Ad aggravare problema concorre l’utilizzo degli antibiotici negli animali d’allevamento, anche perché (per ragioni ancora non del tutto chiarite) si è visto che il bestiame trattato con antibiotici ingrossa più rapidamente. I farmaci mescolati ai mangimi passano, attraverso le deiezioni animali, nel suolo e nei corsi d’acqua e ciò alimenta le resistenze, perlopiù in patogeni non umani. Tuttavia, come abbiamo visto, i meccanismi di resistenza possono passare facilmente da queste specie a quelle in grado di determinare malattie nell’uomo. Spesso, tra l’altro, gli allevatori somministrano proprio quegli antibiotici che i medici tengono in riserva per trattare le infezioni nosocomiali resistenti, come la colistina. Questo antibiotico non è molto utilizzato sull’uomo perché può avere effetti dannosi sui reni, ma costituisce la “cartuccia di riserva” da utilizzare contro Acinetobacter, Pseudomonas aeruginosa, Klebsiella and Enterobacter. Lo scorso anno in Cina sono stati isolati batteri dotati di geni resistenti alla colistina in alcuni pazienti ospedalieri e si pensa che la causa sia proprio l’utilizzo di colistina in ambito agrario.
Il costo di bandire del tutto l’utilizzo di antibiotici come stimolatori della crescita è stato stimato da uno studio del governo americano in meno dell’1% di prodotto e l’Unione Europea ha già adottato questo bando.
Intanto sul fronte della ricerca di nuovi agenti antibiotici, esiste una pipeline di circa 40 potenziali nuovi prodotti in diverse fasi di sviluppo, dei quali solamente una frazione raggiungerà il mercato e richiederà comunque cospicui investimenti per completare la fase della sperimentazione clinica sull’uomo.
Alcune importanti raccomandazioni che nell’immediato potrebbero essere applicate per contenere le resistenze associate a infezioni nosocomiali sono:
1) promuovere prevenzione e controllo, limitando il cattivo uso degli antibiotici e migliorando le pratiche di infection control;
2) adottare rigorose pratiche di igiene delle mani;
3) mantenere un alto livello di vaccinazioni nelle popolazioni;
4) utilizzare una diagnostica microbiologica nel prescrivere l’antibiotico giusto, al giusto dosaggio e durata, nella infezione giusta;
5) introdurre piani nazionali volti ad individuare le azioni per monitorare la resistenza;
6) investire nell’innovazione diagnostica e terapeutica.
A proposito dell’ultimo punto, novità interessanti si prospettano in termini di co-optazione nella lotta contro le infezioni dei virus noti come batteriofagi, in grado di attaccare i batteri e da un innovativo strumento di editing genetico il CRISPR/Cas9, una tecnica di “editing” genetico derivata dai batteri.
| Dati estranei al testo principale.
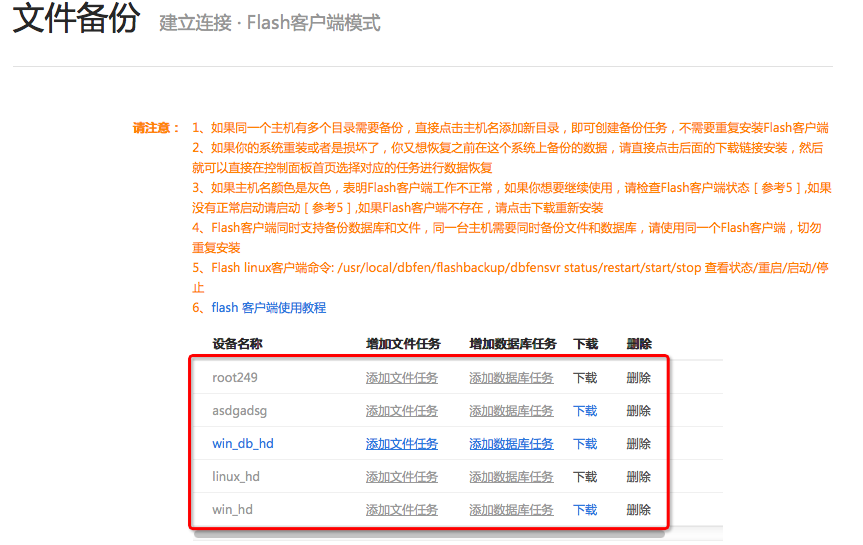Image resolution: width=863 pixels, height=545 pixels.
Task: Open the win_db_hd device name
Action: pos(242,444)
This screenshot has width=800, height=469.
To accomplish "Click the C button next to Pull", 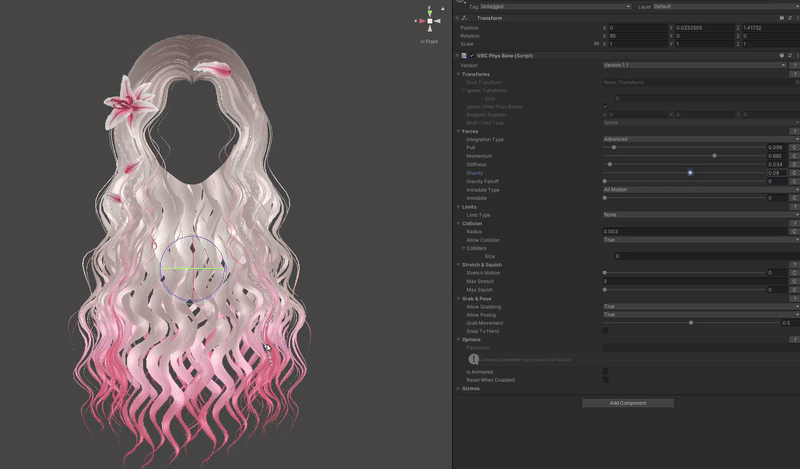I will (794, 148).

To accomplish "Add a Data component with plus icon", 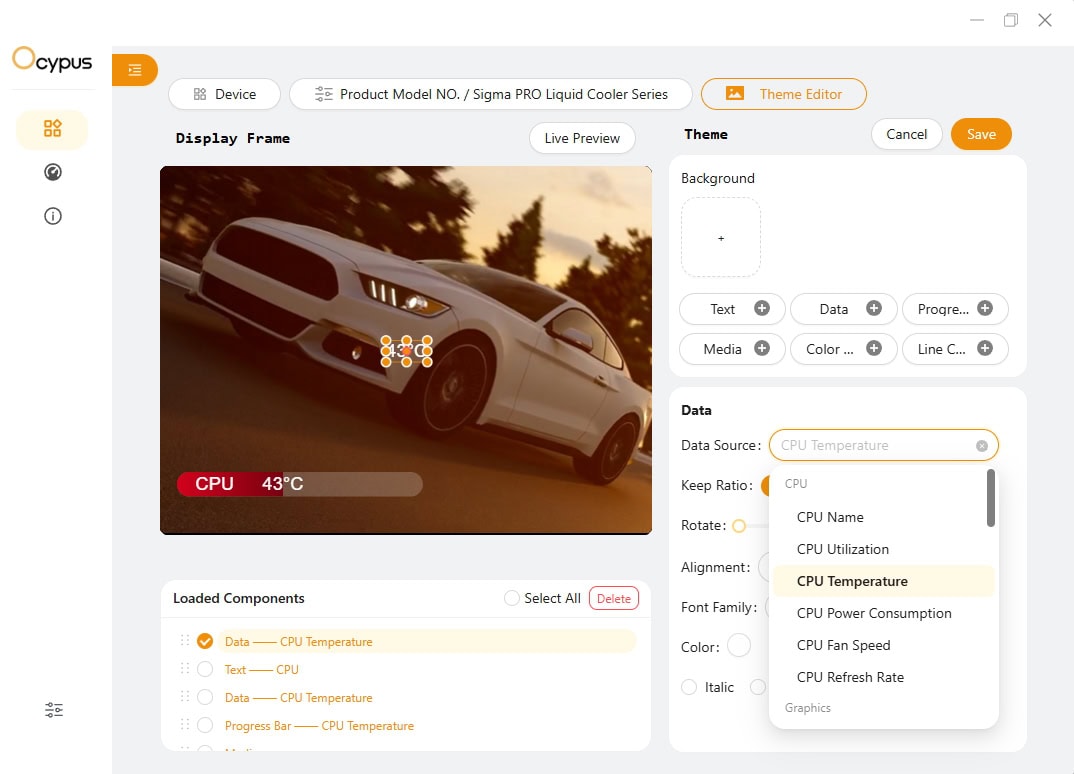I will (x=873, y=308).
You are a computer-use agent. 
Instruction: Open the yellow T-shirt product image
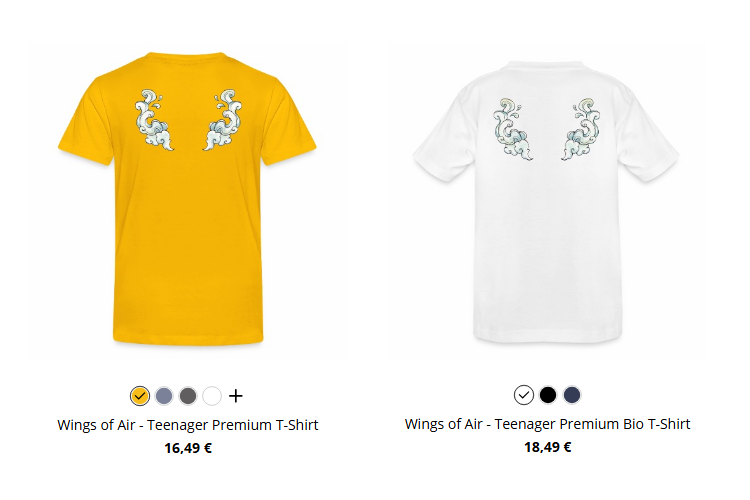coord(188,201)
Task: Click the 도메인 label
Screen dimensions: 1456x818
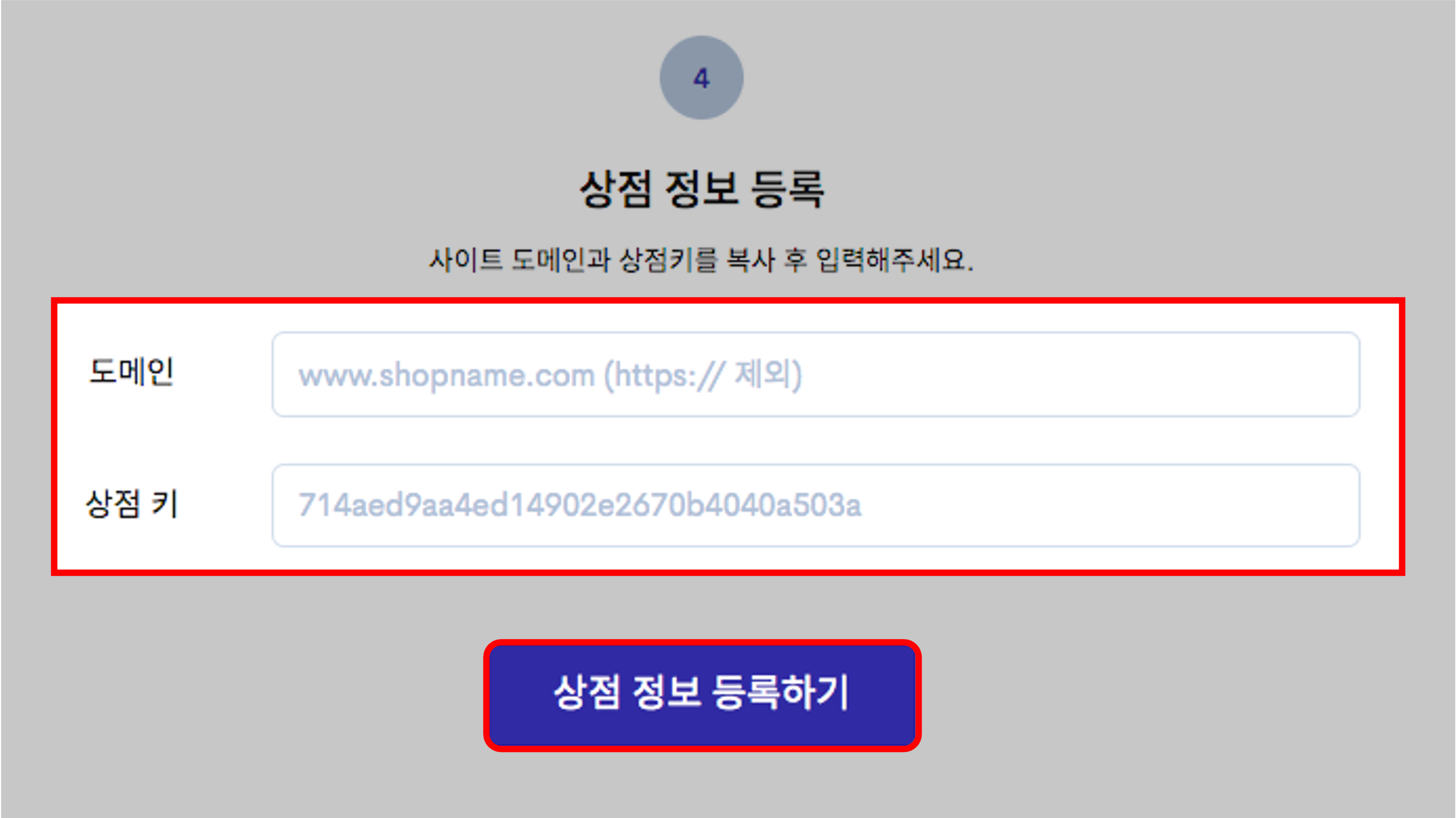Action: click(131, 372)
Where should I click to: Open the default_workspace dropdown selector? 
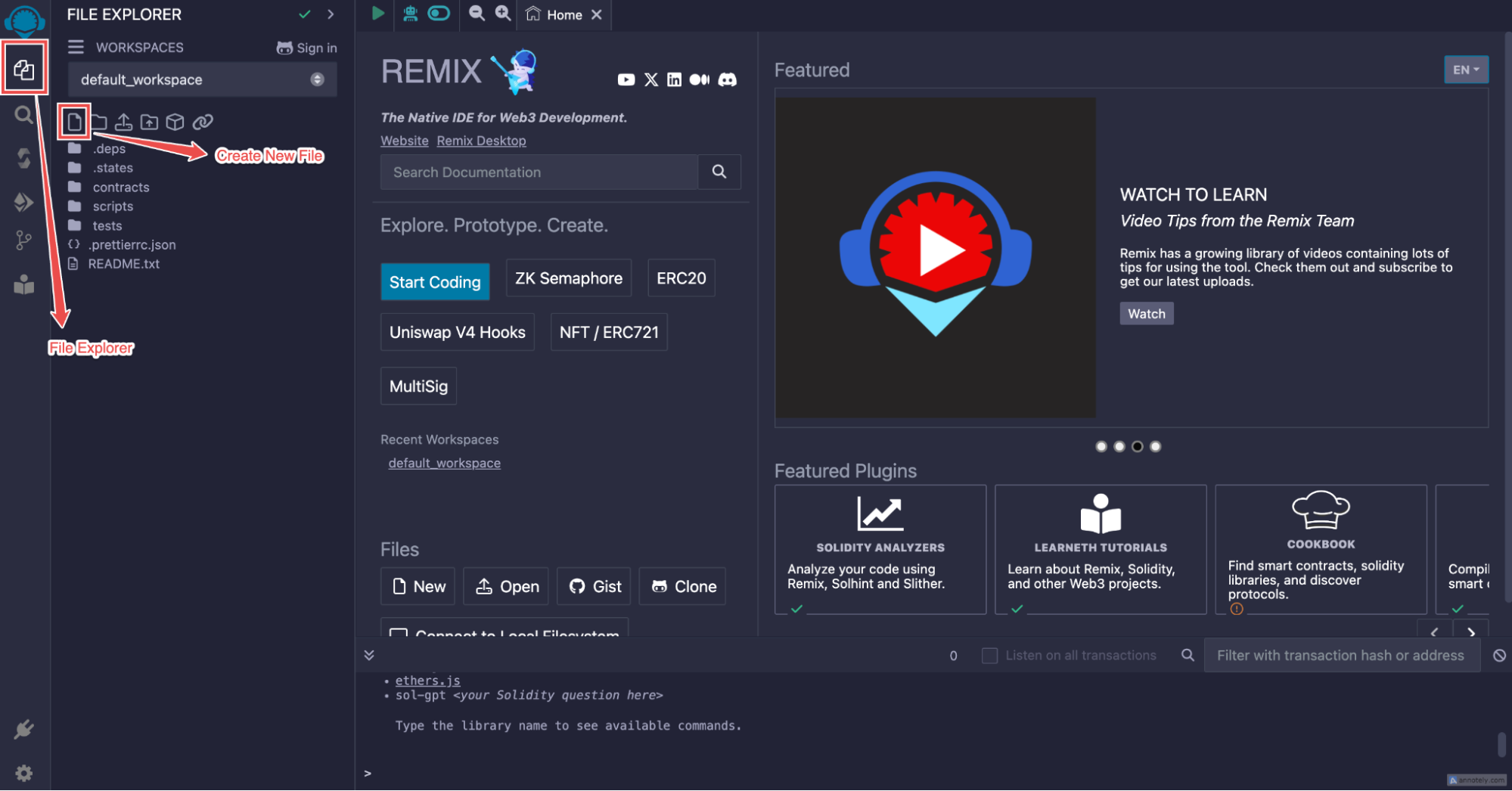(202, 79)
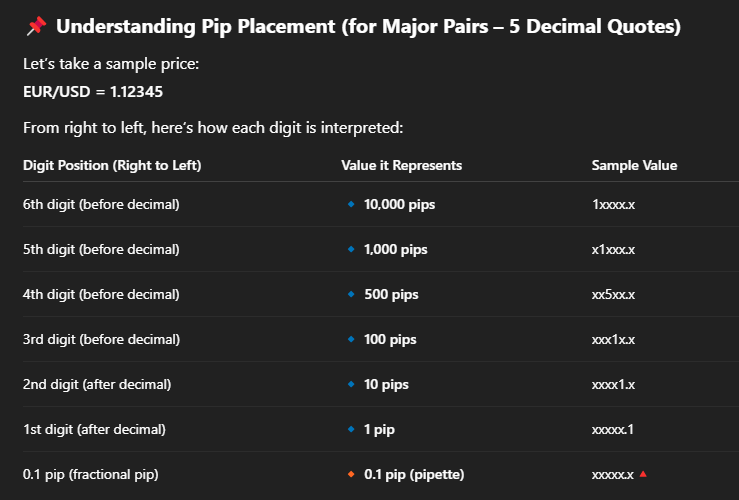Click the 6th digit (before decimal) cell
Image resolution: width=739 pixels, height=500 pixels.
coord(101,205)
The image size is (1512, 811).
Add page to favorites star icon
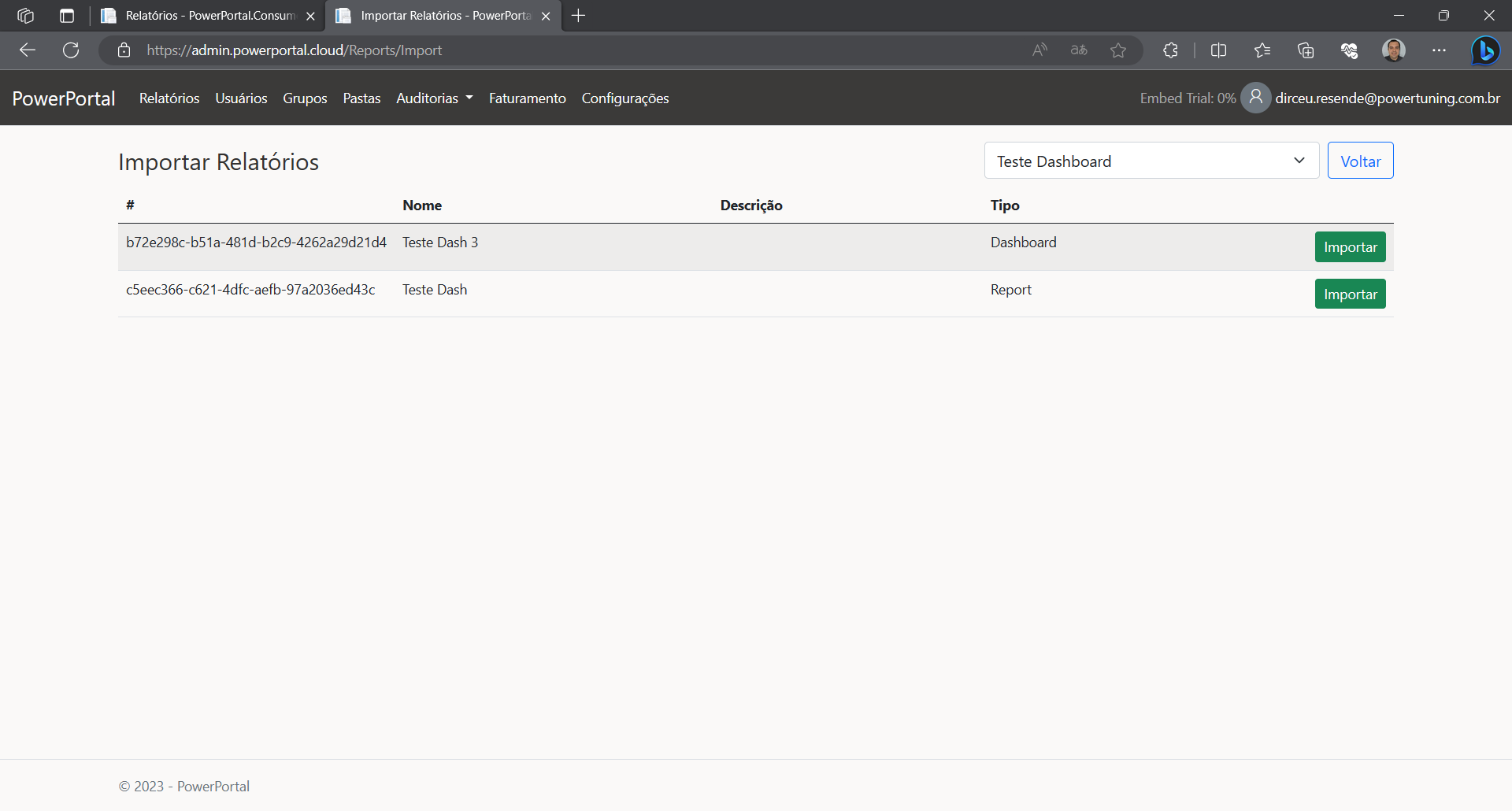(1118, 50)
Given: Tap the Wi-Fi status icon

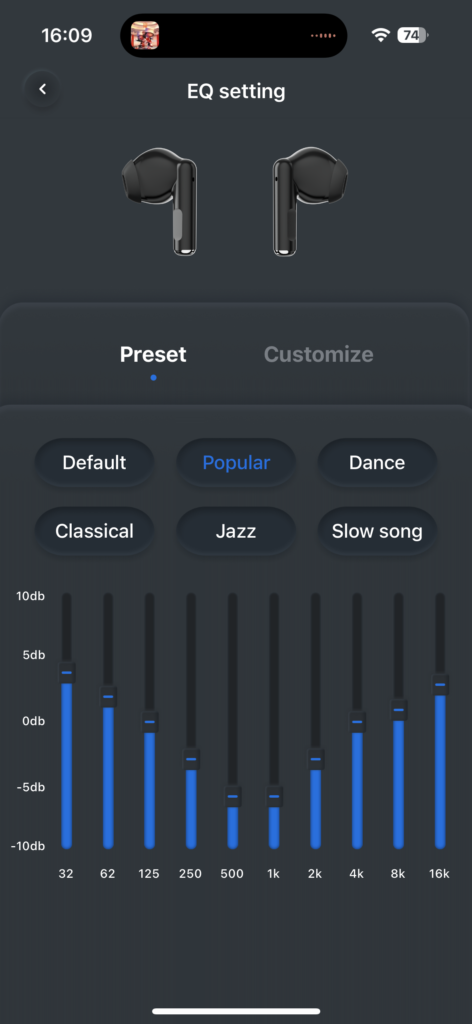Looking at the screenshot, I should click(380, 35).
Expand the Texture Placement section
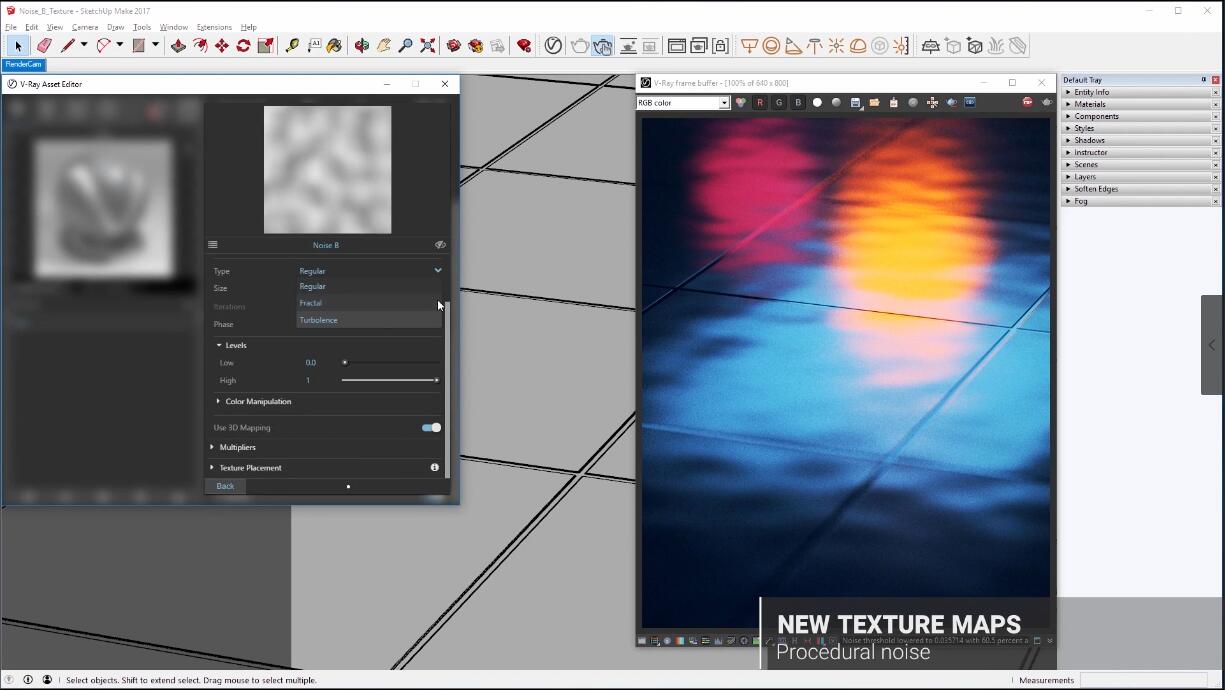Image resolution: width=1225 pixels, height=690 pixels. click(250, 468)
I CRISPR, infatti, fanno parte del sistema immunitario dei batteri e sono anche dei “redattori genetici” grazie all’endonucleasi Cas che riconosce l’RNA nel quale il DNA virale si traduce per replicarsi. L’enzima Cas si appropria di quell’RNA, così riconosce esattamente i pezzi di DNA virale e li elimina tutti. La correzione resta nel genoma del batterio e si trasmette alle cellule figlie.